Wednesday, January 07, 2009

massive fraud at satyam

jan 7th, 2009

a letter was sent to the SEBI by satyam chairman ramalinga raju accepting that there was massive fraud and misstatement of accounts within the company. i believe this letter is genuine, as it was passed on to me by someone from an investment bank.

i am posting the letter at http://rajeev.posterous.com/satyam-letter-accepting-fraud

this is a serious matter, and i imagine satyam will now be sold for a song to somebody.

i did defend satyam, and i continue to defend the company per se. it is an important firm, and destroying it would be neither useful nor sensible. also, i have no sympathy for the likes of the world bank -- after all, it had to fire its CIO on accusations that he had taken money from various IT companies to award them contracts. and it is true that they use double standards.

but i now have to admit that, in light of the admitted fraud, i have to reconsider my support for the individuals concerned. they should not have allowed such a massive fraud to happen. i am appalled. this casts a shadow on the entire IT services sector.

in light of clause 49 and sarbanes-oxley provisions (satyam is listed on NASDAQ), the consequences may be quite serious for the CEO, CFO, and the auditors.

8 comments:

san said...

The Atlanticists at NYT are of course quick to highlight what's happened at Satyam, even trying to extrapolate it across Indian industry in general:

http://www.nytimes.com/2009/01/08/business/worldbusiness/08satyam.html

Brahamvakya said...

This will be a massive setback for Indian entrepreneurs trying to rais emoney in US. It's not that Us have not seen such cases(Enron was a mai-bap) but desi management will come under intense scrutiny.
I am not only sad at my personal financial loss but more worried about the fallout on Indian companies in general. Moreover it has been a success story of middle class dream...

Sameer said...

PwC will be questioned and also will be those who rated Satyam with 'golden peacock'.
CEO, CFO and board will have to face music.
Ramalinga Raju better not go to the US.
10 years of jail is certain (In India)...

Yes, foreign news sites and our own foreign worshippers are going ga-ga and wondering loud whether the whole industry is like that...

Another news of Pakistan admitting that the captured terrorist is indeed a Paki.

Ghost Writer said...

as if to take the mickey out of you Rajeev - I think Rediff highlighted your defending Satyam column on it's business page just now.

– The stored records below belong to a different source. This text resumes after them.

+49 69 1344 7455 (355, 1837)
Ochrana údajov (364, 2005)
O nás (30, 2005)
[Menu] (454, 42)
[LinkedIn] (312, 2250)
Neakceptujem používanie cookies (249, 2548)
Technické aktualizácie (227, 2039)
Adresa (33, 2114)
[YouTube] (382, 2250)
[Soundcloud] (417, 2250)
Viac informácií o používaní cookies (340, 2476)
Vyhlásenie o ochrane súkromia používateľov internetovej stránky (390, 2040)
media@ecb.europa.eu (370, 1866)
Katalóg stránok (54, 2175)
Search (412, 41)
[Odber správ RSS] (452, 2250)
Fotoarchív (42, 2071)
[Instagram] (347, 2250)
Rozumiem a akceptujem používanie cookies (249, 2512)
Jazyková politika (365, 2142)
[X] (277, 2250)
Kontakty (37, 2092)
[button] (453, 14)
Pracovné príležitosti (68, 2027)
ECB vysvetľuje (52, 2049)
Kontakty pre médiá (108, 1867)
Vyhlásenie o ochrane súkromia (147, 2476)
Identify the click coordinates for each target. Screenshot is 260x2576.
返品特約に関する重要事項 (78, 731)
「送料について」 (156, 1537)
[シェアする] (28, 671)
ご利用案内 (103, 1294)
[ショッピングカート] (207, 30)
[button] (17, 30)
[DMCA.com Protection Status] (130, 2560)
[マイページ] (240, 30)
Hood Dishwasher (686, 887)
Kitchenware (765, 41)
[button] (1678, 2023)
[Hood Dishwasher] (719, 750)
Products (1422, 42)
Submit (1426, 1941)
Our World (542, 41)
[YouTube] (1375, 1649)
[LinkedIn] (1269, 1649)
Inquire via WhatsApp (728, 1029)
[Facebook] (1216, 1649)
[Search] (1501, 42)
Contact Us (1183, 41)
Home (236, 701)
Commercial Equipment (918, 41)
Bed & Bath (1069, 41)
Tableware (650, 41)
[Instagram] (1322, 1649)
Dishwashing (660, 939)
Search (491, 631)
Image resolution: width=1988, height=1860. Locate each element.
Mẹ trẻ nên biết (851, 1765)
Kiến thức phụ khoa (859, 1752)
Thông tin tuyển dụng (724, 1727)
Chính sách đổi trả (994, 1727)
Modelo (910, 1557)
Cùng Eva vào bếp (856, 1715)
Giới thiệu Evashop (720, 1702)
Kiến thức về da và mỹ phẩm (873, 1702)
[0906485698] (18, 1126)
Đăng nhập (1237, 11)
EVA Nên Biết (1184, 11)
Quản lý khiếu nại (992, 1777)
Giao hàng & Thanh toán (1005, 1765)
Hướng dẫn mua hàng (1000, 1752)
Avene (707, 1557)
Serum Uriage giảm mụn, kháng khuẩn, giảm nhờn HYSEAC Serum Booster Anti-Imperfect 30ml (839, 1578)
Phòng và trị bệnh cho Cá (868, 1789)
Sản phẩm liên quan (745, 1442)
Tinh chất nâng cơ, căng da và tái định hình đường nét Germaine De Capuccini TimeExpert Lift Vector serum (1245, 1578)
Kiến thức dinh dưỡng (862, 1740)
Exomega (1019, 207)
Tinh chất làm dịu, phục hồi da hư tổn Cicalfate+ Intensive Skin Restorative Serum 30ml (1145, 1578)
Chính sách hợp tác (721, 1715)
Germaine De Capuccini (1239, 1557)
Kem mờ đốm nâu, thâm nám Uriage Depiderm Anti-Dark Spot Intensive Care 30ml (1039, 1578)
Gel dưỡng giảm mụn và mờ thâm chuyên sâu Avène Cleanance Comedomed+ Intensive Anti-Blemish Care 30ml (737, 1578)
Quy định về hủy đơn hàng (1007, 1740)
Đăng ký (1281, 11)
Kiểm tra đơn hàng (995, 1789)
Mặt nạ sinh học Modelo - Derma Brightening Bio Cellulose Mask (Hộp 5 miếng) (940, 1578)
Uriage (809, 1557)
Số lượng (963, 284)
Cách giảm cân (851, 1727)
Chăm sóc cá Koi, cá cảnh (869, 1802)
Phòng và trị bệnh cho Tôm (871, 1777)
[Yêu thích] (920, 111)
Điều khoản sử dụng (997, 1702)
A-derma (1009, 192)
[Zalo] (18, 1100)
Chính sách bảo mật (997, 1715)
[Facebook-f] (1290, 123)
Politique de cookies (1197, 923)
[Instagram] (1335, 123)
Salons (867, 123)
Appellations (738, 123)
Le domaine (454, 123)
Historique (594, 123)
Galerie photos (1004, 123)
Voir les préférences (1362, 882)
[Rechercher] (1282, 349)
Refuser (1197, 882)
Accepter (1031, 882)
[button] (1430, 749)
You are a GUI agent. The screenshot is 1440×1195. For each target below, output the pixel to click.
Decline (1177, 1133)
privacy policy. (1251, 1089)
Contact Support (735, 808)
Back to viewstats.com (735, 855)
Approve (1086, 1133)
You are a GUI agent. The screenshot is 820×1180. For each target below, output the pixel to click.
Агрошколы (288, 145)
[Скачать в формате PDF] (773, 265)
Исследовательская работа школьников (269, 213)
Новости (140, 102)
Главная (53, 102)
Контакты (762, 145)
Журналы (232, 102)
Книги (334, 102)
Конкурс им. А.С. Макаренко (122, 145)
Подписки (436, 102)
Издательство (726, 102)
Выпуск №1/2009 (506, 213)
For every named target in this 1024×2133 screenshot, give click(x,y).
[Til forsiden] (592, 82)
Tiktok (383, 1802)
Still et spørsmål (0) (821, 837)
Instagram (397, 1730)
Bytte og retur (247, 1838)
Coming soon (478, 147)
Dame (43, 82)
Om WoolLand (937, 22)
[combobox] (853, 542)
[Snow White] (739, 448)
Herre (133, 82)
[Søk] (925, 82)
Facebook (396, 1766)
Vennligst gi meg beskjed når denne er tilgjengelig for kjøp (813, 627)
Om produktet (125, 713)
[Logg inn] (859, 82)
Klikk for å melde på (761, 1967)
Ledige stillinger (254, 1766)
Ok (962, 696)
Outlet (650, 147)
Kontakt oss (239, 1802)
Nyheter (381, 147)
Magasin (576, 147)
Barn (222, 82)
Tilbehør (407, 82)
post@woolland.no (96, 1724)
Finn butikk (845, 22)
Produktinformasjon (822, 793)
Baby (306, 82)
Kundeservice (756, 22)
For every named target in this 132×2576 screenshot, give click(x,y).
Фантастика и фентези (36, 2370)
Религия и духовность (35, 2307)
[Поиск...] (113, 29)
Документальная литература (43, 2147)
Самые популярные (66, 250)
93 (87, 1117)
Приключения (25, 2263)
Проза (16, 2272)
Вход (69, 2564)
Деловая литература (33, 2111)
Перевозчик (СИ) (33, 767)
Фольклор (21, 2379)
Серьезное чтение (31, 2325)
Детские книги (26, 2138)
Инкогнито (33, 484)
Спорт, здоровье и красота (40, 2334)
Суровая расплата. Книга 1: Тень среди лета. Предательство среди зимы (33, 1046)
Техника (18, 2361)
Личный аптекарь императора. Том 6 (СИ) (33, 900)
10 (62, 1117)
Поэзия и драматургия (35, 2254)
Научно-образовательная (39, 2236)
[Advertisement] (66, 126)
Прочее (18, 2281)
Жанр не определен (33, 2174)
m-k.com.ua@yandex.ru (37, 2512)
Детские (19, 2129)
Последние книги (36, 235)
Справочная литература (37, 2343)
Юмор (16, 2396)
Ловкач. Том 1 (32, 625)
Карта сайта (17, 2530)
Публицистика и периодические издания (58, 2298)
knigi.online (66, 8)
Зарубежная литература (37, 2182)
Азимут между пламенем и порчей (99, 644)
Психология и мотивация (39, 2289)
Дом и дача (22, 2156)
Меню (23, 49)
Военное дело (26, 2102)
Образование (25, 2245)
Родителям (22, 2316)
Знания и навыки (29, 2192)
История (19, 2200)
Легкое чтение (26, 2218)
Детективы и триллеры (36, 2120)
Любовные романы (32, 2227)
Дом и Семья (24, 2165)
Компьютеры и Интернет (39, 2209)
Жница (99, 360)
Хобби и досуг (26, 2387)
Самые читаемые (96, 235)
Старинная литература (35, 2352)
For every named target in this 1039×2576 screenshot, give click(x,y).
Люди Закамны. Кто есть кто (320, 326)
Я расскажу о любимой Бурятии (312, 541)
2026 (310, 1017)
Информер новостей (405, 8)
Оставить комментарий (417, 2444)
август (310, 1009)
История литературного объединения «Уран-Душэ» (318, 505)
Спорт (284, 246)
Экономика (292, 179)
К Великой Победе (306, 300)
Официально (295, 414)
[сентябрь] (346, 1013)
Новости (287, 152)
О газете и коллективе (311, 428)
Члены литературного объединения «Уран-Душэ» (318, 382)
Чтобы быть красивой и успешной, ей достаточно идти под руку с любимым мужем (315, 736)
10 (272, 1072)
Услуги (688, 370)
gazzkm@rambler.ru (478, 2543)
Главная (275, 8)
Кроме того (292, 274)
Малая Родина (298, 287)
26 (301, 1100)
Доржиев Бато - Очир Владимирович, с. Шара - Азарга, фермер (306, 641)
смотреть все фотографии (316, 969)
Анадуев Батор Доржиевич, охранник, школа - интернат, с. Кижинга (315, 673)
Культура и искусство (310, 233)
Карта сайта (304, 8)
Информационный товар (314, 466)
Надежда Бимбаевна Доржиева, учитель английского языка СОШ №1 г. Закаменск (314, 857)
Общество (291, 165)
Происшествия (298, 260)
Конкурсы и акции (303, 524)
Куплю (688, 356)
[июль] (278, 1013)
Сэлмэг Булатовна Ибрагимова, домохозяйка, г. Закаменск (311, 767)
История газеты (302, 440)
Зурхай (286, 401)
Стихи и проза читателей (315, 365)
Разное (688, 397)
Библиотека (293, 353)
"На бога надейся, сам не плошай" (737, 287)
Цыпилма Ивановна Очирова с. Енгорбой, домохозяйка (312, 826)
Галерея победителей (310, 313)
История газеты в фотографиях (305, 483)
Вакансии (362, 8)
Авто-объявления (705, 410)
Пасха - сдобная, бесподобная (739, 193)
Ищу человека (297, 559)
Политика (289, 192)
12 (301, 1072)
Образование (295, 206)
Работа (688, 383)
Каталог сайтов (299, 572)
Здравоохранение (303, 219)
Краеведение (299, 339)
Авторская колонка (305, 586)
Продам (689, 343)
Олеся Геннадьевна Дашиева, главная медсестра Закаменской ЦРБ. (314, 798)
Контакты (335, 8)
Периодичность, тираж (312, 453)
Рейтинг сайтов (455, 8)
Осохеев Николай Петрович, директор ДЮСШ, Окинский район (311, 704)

Yeah - I hope that the auditor's (I think it is PricewaterhouseCoopers) get more than questioned. They should be hit with law suits. They were on the wrong end of the Global Trust Bank fiasco as well (another Hyderabad based company - so its the same Pwc office). S Gurumurthy has been saying for some time that foreign audit firms are monopolising the market (disclosure - I am not a chartered accountant but Gurumurthy is)
There will be a lot of egg on a lot of faces - not the least on these guys who gave Satyam a Corporate Governance award
http://www.rediff.com/money/2009/jan/07satyam-to-be-stripped-of-corp-governance-award.htm

nizhal yoddha said...

well, i am in good company in misjudging the raju brothers -- the sebi, the nifty, the institutional investors, the retail investors, none of them had a clue what was going on.

it is pretty sad, though.

san said...

Well, after Mumbai made us look like a hollow power in front of the world, this Satyam scandal likewise makes us look like a paper tiger -- it's like the dropping of the other shoe. We need to respond with tighter rules that will restore more credibility, confidence and respect.

Harish said...

in India(or anywhere) more rules and regulations will never solve any problem..I am sure we have tomes and tomes of accounting rules and laws and bylaws out there..

Stripped of all the media hyperbole this is a case of fraud. Prosecution of this case by the authorities and taking PWC to task along with Satyam is all we need ...

More government is bad period.. More so with India..

non-carborundum said...

what if the govt bought satyam and turned it into a psu as a sort of strategic initiative in i.t?